WORK TO BE COMPLETED
From the week-in-review post, extract verbatim the passage that opens with the words containing "Efforts to build" and closes with "beginning May 1.".
--- start EXCERPTED TEXT ---
Saturday, January 26, 2019

Week in review (1/20 to 1/26)

There will be a ribbon-cutting for the Navy’s newest outlying landing field Jan. 30 in Milton, Fla.

Escambia County will hand over the keys to Navy outlying landing field Site X in Santa Rosa County. The Navy will cease operations at NOLF Site 8 in Escambia County, and turn the property over to the County in a unique real estate land exchange.

The National Defense Authorization Act in 2015 authorized the land exchange. In June 2016, the Navy and Escambia County signed a land exchange agreement to formalize the intentions to transfer the property at Site 8 to the county, in exchange for a suitable landing field to replace Site 8.

Efforts to build a landing field began in 2016. Naval Facilities Southeast Region in Jacksonville, Navy Installations Command and Whiting Field coordinated with Escambia County project managers to ensure requirements for the training mission at NAS Whiting Field were met.

Exchange of the signed deeds, which is the act that finalizes change of ownership for both properties, is scheduled for Jan. 29. Escambia County plans to develop the newly acquired former NOLF Site 8 in the Beulah community. Among the possibilities is a commerce park. The site is close to the large and growing Naval Federal Credit Union campus. (Post)


Airports
In Mobile, Ala., Denver-based Frontier Airlines will offer service to and from the Downtown Airport at Brookley Field beginning May 1.

The low-cost carrier will provide non-stop service to Chicago's O'Hare Airport and to Denver. Frontier becomes the first airline to offer service from Brookley. Via Airlines has talked about providing service at Brookley but currently operates out of the Mobile Regional Airport where United, Delta, and American Airlines also operate.

A feasibility study commissioned by the Mobile Airport Authority found that the benefits of moving passenger service from Mobile Regional Airport in west Mobile to the downtown location at Brookley outweighed the drawbacks.

Brookley is not only close to downtown but easily reached by the interstate. The feeling is that the downtown location would make the airport more competitive with airports in Pensacola, Fla., and Biloxi, Miss. (Post)


Contracts
Lockheed Martin Aeronautics Co., Fort Worth, Texas, was awarded a $542.2 million contract for ancillary mission equipment (AME) and associated AME initial spares in support of Lot 13 F-35 Lightning II aircraft for the Air Force, Marine Corps, Navy, non-U.S. Department of Defense (DoD) participants, and Foreign Military Sales (FMS) customers. Work will be performed in Fort Worth, Texas, and is expected to be completed in May 2023. The Naval Air Systems Command, Patuxent River, Md., is the contracting activity. Eglin Air Force Base, Fla., is home of the F-35 integrated training center.

Saturday, January 19, 2019

Week in review (1/6 to 1/19)
--- end EXCERPTED TEXT ---
--- start DATA EXTRACT ---
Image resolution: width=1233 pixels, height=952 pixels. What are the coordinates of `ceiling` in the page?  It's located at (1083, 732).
--- end DATA EXTRACT ---
--- start DATA EXTRACT ---
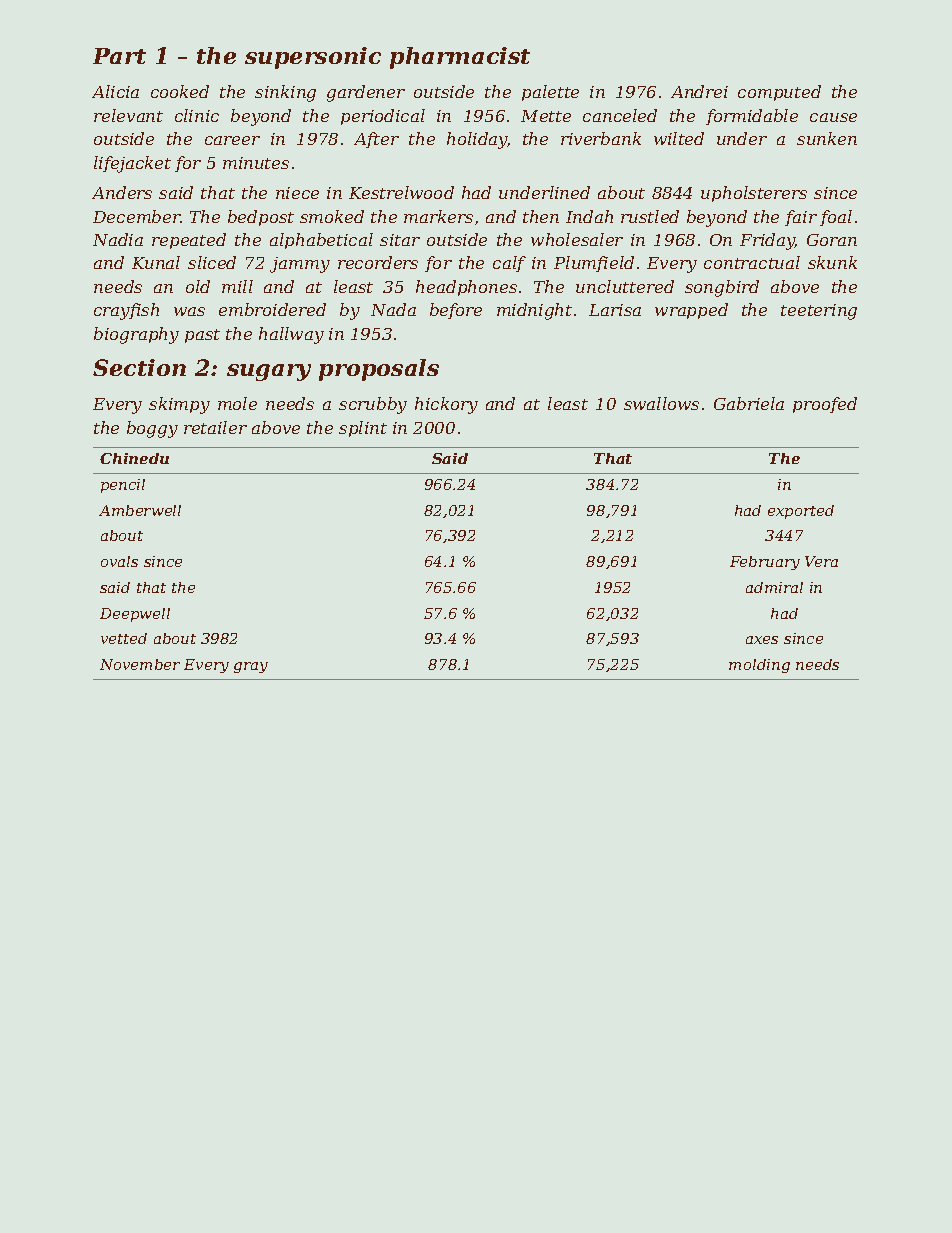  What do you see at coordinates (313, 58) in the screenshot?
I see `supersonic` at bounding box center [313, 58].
--- end DATA EXTRACT ---
EXERCISE RESULT
Efforts to build a landing field began in 2016. Naval Facilities Southeast Region in Jacksonville, Navy Installations Command and Whiting Field coordinated with Escambia County project managers to ensure requirements for the training mission at NAS Whiting Field were met.

Exchange of the signed deeds, which is the act that finalizes change of ownership for both properties, is scheduled for Jan. 29. Escambia County plans to develop the newly acquired former NOLF Site 8 in the Beulah community. Among the possibilities is a commerce park. The site is close to the large and growing Naval Federal Credit Union campus. (Post)


Airports
In Mobile, Ala., Denver-based Frontier Airlines will offer service to and from the Downtown Airport at Brookley Field beginning May 1.